Blog Editor's Note---The following Op Ed Piece reprinted from the NY Times recounts this historical problem. When technology replaced workers during the industrial revolution, workers shared in the productivity gains from technology improvements through reduced work hours at growing salaries as the work week reduced from 100 hours per week to the present 37.5 hours. Is it time to further reduce the work week to 20-25 hours to allow for fuller employment for workers whose wages provide for consumption of our productivity? If not, a reduced workforce will result in reduced consumption and an ever-downward spiral of job losses and company failures to further devastate the economy. At present, the trend seems to be for the pocketing of all productivity gains to the corporate elite, burgeoning corporate bank accounts, and record investor returns. This concentration of wealth in the hands of a few on the backs of the workforce is a recipe for disaster!
Sympathy for the Luddites
By PAUL KRUGMAN, NY Times, Op Ed Columnist
Published: June 13, 2013 544 Comments
In 1786, the cloth workers of Leeds, a wool-industry center in northern
England, issued a protest against the growing use of “scribbling”
machines, which were taking over a task formerly performed by skilled
labor. “How are those men, thus thrown out of employ to provide for
their families?” asked the petitioners. “And what are they to put their children apprentice to?”
Those weren’t foolish questions. Mechanization eventually — that is,
after a couple of generations — led to a broad rise in British living
standards. But it’s far from clear whether typical workers reaped any
benefits during the early stages of the Industrial Revolution; many
workers were clearly hurt. And often the workers hurt most were those
who had, with effort, acquired valuable skills — only to find those
skills suddenly devalued.
So are we living in another such era? And, if we are, what are we going to do about it?

AVAILABLE DATA:
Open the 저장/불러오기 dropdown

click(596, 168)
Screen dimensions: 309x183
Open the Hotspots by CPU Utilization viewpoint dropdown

EXERCISES:
a – In the passage on the Luddites, what year did the cloth workers of Leeds issue their protest?
b – Reproduce the stretch of the passage on the Luddites that begins with "machines, which were" and ends with "skills suddenly devalued.".
c – Carry the passage on the Luddites forward, starting after its final sentence.

EXPECTED RESPONSES:
a – 1786

b –
machines, which were taking over a task formerly performed by skilled
labor. “How are those men, thus thrown out of employ to provide for
their families?” asked the petitioners. “And what are they to put their children apprentice to?”
Those weren’t foolish questions. Mechanization eventually — that is,
after a couple of generations — led to a broad rise in British living
standards. But it’s far from clear whether typical workers reaped any
benefits during the early stages of the Industrial Revolution; many
workers were clearly hurt. And often the workers hurt most were those
who had, with effort, acquired valuable skills — only to find those
skills suddenly devalued.

c –
Until recently, the conventional wisdom about the effects of technology
on workers was, in a way, comforting. Clearly, many workers weren’t
sharing fully — or, in many cases, at all — in the benefits of rising
productivity; instead, the bulk of the gains were going to a minority of
the work force. But this, the story went, was because modern technology
was raising the demand for highly educated workers while reducing the
demand for less educated workers. And the solution was more education.
Now, there were always problems with this story. Notably, while it could
account for a rising gap in wages between those with college degrees
and those without, it couldn’t explain why a small group — the famous
“one percent” — was experiencing much bigger gains than highly educated
workers in general. Still, there may have been something to this story a
decade ago.
Today, however, a much darker picture of the effects of technology on
labor is emerging. In this picture, highly educated workers are as
likely as less educated workers to find themselves displaced and
devalued, and pushing for more education may create as many problems as
it solves.
I’ve noted before
that the nature of rising inequality in America changed around 2000.
Until then, it was all about worker versus worker; the distribution of
income between labor and capital — between wages and profits, if you
like — had been stable for decades. Since then, however, labor’s share
of the pie has fallen sharply. As it turns out, this is not a uniquely
American phenomenon. A new report from the International Labor Organization
points out that the same thing has been happening in many other
countries, which is what you’d expect to see if global technological
trends were turning against workers.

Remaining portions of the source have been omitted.